### Page extract:
---
More problematic, however, is that there is apparently actually an event gap in my EventStore:

There is a token gap in the EventStore:

66625400, 2025-09-01T15:13:57.726Z UTC
66679562, 2025-09-01T17:18:40.625Z UTC

This means 54162 events are missing from a 2-hour period. I can easily display this via the AxonServer UI using the query “token>=66625399 and token<=66679565”:

It is of course critical that events have been lost “somehow”, but much more critical is that replays are currently no longer working.

During replay, the following exceptions now occur:

java.util.NoSuchElementException: No value present
    at java.base/java.util.Optional.get(Optional.java:143)
    at org.axonframework.eventsourcing.EventStreamUtils.lambda$upcastAndDeserializeDomainEvents$1(EventStreamUtils.java:88)
    at java.base/java.util.stream.ReferencePipeline$3$1.accept(ReferencePipeline.java:197)
    at java.base/java.util.stream.ReferencePipeline$3$1.accept(ReferencePipeline.java:197)
    at java.base/java.util.stream.ReferencePipeline$3$1.accept(ReferencePipeline.java:197)
    at java.base/java.util.stream.ReferencePipeline$3$1.accept(ReferencePipeline.java:197)
    at java.base/java.util.stream.ReferencePipeline$3$1.accept(ReferencePipeline.java:197)
---
### Work to do:
a) According to the EventStore post, how many events are missing, and over what span of time?
b) Translate this sentence from the EventStore post into German: "It is of course critical that events have been lost “somehow”, but much more critical is that replays are currently no longer working."

### Recorded information:
---
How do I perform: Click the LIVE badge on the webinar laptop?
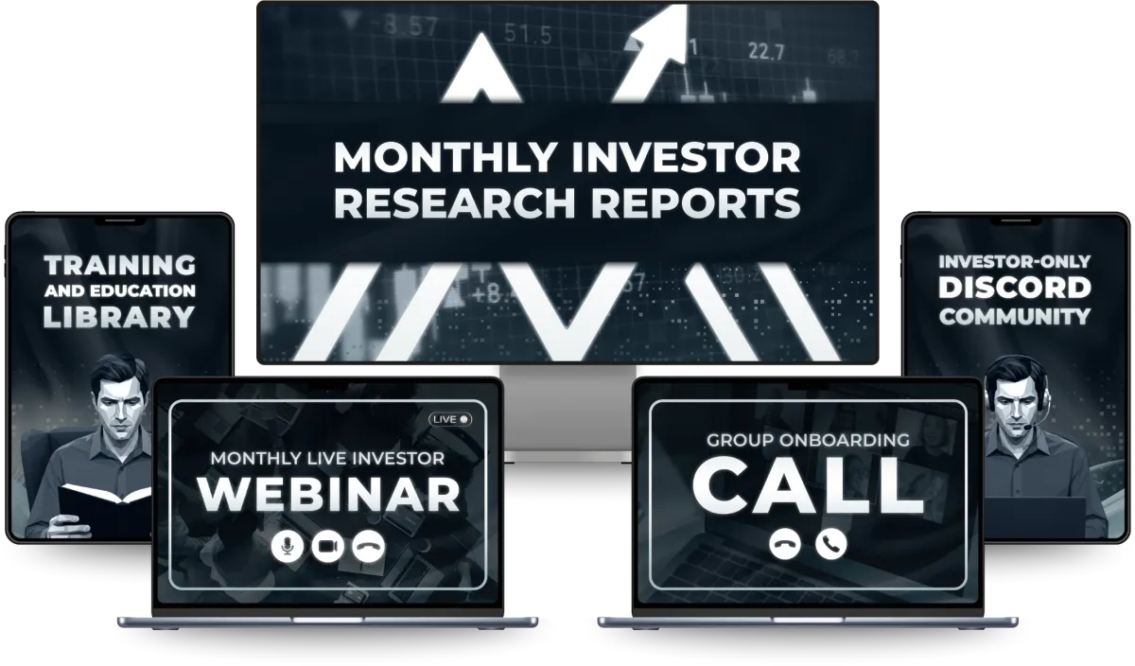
---
### Outputs by task:
a) 54162 events are missing from a 2-hour period.

b) Es ist natürlich kritisch, dass Events „irgendwie“ verloren gegangen sind, aber viel kritischer ist, dass Replays derzeit nicht mehr funktionieren.